Militant Islam had a spirited try at routing Christianity, and when it was repulsed from France and Spain, it returned in strength 800 years later as a largely secular Turkish force under Sulieman the Magnificent. It laid siege to Vienna in 1529, and again in 1683, but was repulsed on both occasions, the latter by Poland’s King Jan Sobieski. Turkey lost its bid for control of the Mediterranean at Lepanto in 1571.

No sane or civilized Westerner would dispute Islam’s historic significance or the right of anyone to practice that or any other religion. But many sane Westerners have together achieved the startling and unfortunate feat of establishing the politically correct fiction that the West is not Christian, and that it is the duty of all to avoid disparagement of extreme Islam, even after decades of endless provocations. The real problem of Western Islam is the failure of the Islamic peoples at self-government and the recourse, not uncommon for people who have been unsuccessful, to pious fervour and a nostalgic yearning for the days of triumphant militancy. But that is not a valid answer to Islam’s problems. As an entire and tolerant civilization, it is our duty to ourselves, and even to the Islamists who fancy themselves to be our enemies, to crush and exterminate this malignant and evil force as soon and thoroughly as possible.

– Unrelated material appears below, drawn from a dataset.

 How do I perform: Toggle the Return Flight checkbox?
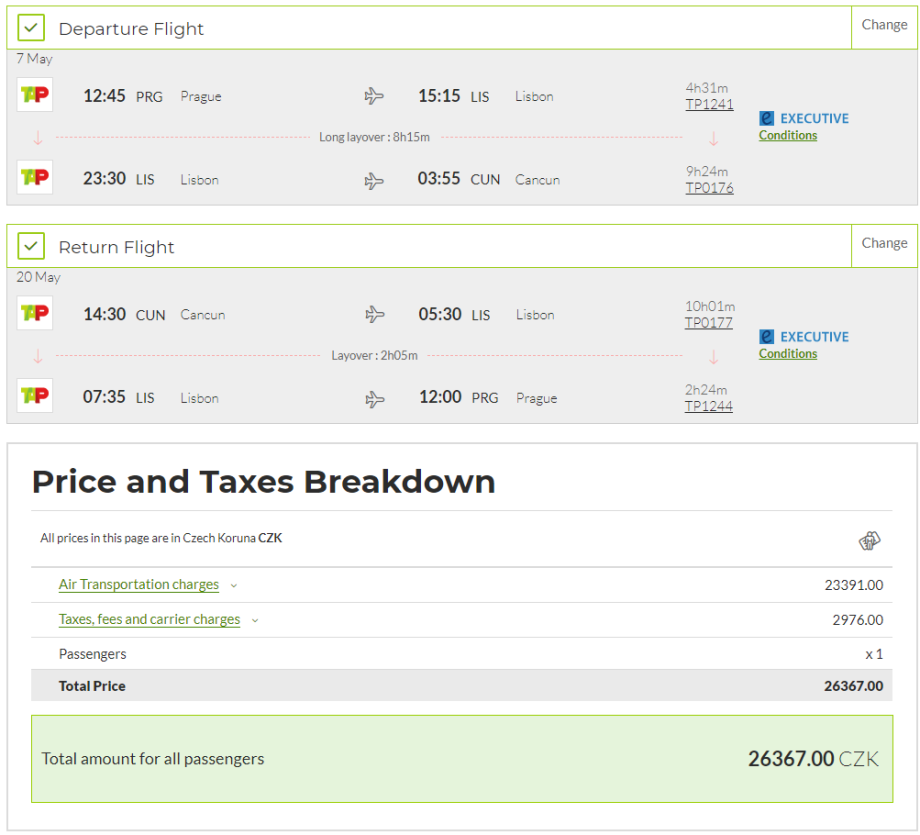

We must stop hiding our Christian light under a bushel, and end this imbecilic fantasy that indulgence of those who would kill or subjugate all of us and anyone else deemed ambivalent in their hydra-headed jihad will achieve anything except the encouragement of their violent contempt. The two most populous Western countries, the United States and Brazil, are overwhelmingly Christian. A very inquisitive person would ransack the Western media to discover this, but a bone-crushing majority in both countries embrace the principal tenets of Christianity.

Extensive research by the very rigorous Pew Research Center, revealed a month ago that 73% of American adults believe that Mary was a virgin when delivered of Jesus, that 75% believe in the story of the Three Wise Men, 81% that Jesus was placed in a manger, 74% that angels announced His birth to shepherds, and 65% of adult citizens of the United States believe all of the above. The figures for belief in the four tenets mentioned above among Americans between the ages of 18 and 29 are, respectively, 70%, 74%, 80%, and 69%. Even among the millions of Americans with post-graduate degrees, from 53 to 65% believe each one of these traditional assertions.

This is not remotely the version of public religious faith anyone would deduce from the mainstream U.S. media. Brazil is a good deal more fervent, in Christian terms, than the United States, the more so from the Roman Catholic conversions to evangelical Protestantism of about 20% of the country when the Liberation Catholics were presenting Christ as a Marxist who sanctioned violence for social aims. (The process of erosion from Rome to Christian fundamentalism effectively stopped when Pope John Paul II excommunicated the principal Liberation theologians.)

The Canadian figures would be somewhat, but not unrecognizably, less robust than the American. Even Western Europe, though there would be extensive erosion of the faith in most of it, is unambiguously Christian by cultural and traditional criteria. The fact that Western society is so commendably tolerant does not give us a dispensation from protecting our heritage from assault. Pope Francis, who receives much greater respect and admiration from the Western (and the whole) world than our secular leaders, has endorsed military action against military Islam.

Let us hope, and those so inclined may legitimately pray, that the outrage in Paris will assist the Judeo-Christian world in seeing violent Islam plain, and in responding to it with the force that it has successfully employed against earlier, and in all respects, greater, threats. Otherwise, servile appeasement and cowardly silence in the face of the persecution of Christian minorities will eventually produce another Crusade, and that would be, as our friends in the atheist, self-hating left would say (though they are the chief practitioners of it), an overreaction.